# Melted plastic on boiler



## daveh219 (Sep 16, 2012)

I'm finally getting around to my 21160 engine. Previous owner/s must have touched a not iron or soldering gun to the plastic and melted a small 1/2 diameter spot on the boiler. Wondering if anyone has repaired this type of "injury" and thoughts on process.

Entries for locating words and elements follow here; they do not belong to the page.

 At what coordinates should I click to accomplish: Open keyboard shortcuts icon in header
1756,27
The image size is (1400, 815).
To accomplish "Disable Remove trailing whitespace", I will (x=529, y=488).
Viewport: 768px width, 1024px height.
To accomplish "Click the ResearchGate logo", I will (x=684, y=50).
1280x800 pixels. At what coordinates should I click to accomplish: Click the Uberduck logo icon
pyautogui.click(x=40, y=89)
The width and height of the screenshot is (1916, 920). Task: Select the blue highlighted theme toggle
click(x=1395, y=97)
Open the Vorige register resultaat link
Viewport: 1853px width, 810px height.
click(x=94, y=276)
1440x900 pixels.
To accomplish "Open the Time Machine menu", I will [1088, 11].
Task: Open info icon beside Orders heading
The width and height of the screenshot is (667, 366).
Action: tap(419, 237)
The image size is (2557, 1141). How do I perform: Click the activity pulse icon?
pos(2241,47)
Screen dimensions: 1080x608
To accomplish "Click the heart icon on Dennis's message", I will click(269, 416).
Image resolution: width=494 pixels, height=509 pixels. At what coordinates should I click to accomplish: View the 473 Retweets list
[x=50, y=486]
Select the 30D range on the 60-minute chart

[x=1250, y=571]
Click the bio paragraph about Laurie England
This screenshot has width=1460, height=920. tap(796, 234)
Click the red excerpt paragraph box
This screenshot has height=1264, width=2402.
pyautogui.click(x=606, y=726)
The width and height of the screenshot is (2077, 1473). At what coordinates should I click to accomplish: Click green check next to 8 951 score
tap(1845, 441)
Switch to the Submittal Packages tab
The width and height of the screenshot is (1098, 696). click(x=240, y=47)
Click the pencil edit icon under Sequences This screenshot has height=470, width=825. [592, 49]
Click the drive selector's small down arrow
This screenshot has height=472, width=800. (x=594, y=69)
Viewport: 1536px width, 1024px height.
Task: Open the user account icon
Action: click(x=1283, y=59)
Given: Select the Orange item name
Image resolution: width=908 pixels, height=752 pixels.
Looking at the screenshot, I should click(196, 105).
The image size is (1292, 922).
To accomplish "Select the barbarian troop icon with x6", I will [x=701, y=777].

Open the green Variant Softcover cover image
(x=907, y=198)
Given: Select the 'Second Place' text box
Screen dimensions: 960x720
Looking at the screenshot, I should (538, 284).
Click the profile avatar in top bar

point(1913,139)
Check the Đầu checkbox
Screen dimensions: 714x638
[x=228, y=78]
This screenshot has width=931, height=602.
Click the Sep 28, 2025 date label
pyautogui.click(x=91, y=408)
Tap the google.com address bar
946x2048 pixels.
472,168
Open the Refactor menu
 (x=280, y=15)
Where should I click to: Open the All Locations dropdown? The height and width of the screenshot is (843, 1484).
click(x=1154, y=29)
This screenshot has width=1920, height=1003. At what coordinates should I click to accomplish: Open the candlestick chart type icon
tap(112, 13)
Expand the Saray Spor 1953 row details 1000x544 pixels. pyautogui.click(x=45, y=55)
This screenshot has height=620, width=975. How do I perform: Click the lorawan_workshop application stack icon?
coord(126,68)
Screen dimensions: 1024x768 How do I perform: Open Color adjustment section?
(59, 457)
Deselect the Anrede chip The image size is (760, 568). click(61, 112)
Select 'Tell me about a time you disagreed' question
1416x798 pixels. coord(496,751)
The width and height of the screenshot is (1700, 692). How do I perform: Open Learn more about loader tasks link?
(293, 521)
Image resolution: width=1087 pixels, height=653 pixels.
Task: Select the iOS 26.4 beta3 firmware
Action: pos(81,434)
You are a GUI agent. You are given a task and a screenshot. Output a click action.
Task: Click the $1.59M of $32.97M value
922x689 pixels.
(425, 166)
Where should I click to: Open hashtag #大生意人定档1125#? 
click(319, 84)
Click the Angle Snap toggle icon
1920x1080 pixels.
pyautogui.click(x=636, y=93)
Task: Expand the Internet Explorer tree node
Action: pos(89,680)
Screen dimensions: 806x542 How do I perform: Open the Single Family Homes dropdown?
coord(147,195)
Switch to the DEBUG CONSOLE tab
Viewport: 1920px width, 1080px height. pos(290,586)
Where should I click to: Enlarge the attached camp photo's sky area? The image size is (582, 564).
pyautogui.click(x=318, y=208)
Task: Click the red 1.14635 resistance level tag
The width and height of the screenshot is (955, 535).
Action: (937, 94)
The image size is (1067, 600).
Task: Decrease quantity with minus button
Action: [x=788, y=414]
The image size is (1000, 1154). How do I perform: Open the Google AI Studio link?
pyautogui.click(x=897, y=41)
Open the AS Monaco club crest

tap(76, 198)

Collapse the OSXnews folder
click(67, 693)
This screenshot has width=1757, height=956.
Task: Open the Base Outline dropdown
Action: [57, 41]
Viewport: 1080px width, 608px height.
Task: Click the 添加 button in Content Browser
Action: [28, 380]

Thinking of "sanding" the damage then using some type of putty/filler, sand and repaint. Ideas on products that would work???

Dave


----------



## tjcruiser (Jan 10, 2010)

JB Weld for structural fill. You can sand that, perhaps a touch low, followed by some automotive scratch-filler putty.


----------



## NIMT (Jan 6, 2011)

What TJ said!:thumbsup::thumbsup:


----------



## daveh219 (Sep 16, 2012)

tj...I've used JB Weld before but didn't think it could be sanded into a contour...but that's why I like this forum...always something new to learn or try


----------



## NIMT (Jan 6, 2011)

Just use the JB it to fill the void and not over, then use the spot putty to fill in the last bit.


----------



## Nuttin But Flyer (Dec 19, 2011)

Nobody wants to scrap a vintage Flyer piece, including myself. In fact, I never would. But while making every effort to repair the exisiting boiler, why not search local shows or eBay for another boiler shell. Several late models in the Flyer line are very similar, if not exact matches. You should be able to get one fairly cheap -- a couple of bucks -- and while working diligently repairing your original shell, that loco will be chugging happily down the tracks.


----------